Depuis le 31 mai, une communauté de gens du voyage a pris possession de six des huit hectares appartenant à Monique Bouvier, agricultrice à Saint-Girod, près de Chambéry. La propriétaire estime son préjudice à 7 000 euros et appelle à un changement de loi pour faciliter les expulsions.
"Je pleure tous les jours car ma terre est salie. Ils ont envahi mon champ," confie-t-elle. Son activité de production de foin biologique est gravement compromise, avec une perte de rendements estimée à 4 500 euros et des coûts de remise en état d'environ 2 500 euros. "Je vais devoir réparer les dégâts manuellement, sans pesticides, car je suis en bio," explique-t-elle, visiblement affectée.
Pourtant, selon Paul, un porte-parole de la communauté, ils ont prévenu les autorités dès janvier. "L’aire de grand passage de La Ravoire ne pouvait accueillir notre groupe de 150 familles et plus de 200 véhicules," affirme-t-il, justifiant leur installation. Ils se disent amoureux de leur mode de vie et auraient préféré une autre solution.
"Tous les matins, une équipe ramasse les déchets sur le terrain," assure Paul. La communauté souhaite quitter le terrain le 21 juin, mais la propriétaire reste ferme sur sa demande d’expulsion immédiate, plaidant pour que les forces de l’ordre agissent plus rapidement dans ces situations. Elle veut que les lois évoluent pour protéger les agriculteurs comme elle en cas d'occupations illégales.

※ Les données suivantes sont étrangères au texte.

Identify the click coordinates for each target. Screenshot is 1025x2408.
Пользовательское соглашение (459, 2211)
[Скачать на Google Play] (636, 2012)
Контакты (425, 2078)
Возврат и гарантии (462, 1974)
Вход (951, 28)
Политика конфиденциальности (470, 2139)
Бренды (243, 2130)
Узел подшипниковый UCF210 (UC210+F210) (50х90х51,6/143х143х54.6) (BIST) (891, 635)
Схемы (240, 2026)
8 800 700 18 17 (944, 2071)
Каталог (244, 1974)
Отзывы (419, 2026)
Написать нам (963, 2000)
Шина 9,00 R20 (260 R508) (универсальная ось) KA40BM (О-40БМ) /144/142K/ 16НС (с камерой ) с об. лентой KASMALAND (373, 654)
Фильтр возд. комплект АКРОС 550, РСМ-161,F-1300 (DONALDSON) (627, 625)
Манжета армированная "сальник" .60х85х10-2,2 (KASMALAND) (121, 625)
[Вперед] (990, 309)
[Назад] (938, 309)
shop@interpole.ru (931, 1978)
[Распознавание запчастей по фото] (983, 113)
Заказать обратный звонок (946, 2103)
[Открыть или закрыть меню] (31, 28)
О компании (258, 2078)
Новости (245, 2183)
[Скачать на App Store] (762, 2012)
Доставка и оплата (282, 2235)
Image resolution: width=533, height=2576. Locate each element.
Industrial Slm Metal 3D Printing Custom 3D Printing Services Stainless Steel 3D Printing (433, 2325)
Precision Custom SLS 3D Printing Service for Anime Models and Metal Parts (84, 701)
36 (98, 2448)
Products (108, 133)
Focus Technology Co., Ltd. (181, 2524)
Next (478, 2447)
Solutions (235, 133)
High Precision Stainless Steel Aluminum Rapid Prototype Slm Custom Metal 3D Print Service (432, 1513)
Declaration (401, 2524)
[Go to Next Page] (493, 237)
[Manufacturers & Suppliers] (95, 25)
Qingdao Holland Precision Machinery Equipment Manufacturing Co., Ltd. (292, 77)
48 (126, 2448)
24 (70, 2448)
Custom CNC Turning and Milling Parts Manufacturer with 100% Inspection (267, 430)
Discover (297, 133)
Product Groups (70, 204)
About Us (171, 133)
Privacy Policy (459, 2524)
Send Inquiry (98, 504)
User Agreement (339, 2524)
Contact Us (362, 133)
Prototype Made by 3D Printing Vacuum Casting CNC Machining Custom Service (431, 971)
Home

Les autorités locales et les experts s'intéressent de près à cette situation. Pour Jean Dupont, anthropologue à l’Université de Savoie, "Cette situation illustre les tensions entre le droit à la terre et les droits des gens du voyage, qui peinent à trouver des solutions d'accueil adéquates. Une réforme législative s'impose pour gérer ces conflits de manière juste et équitable."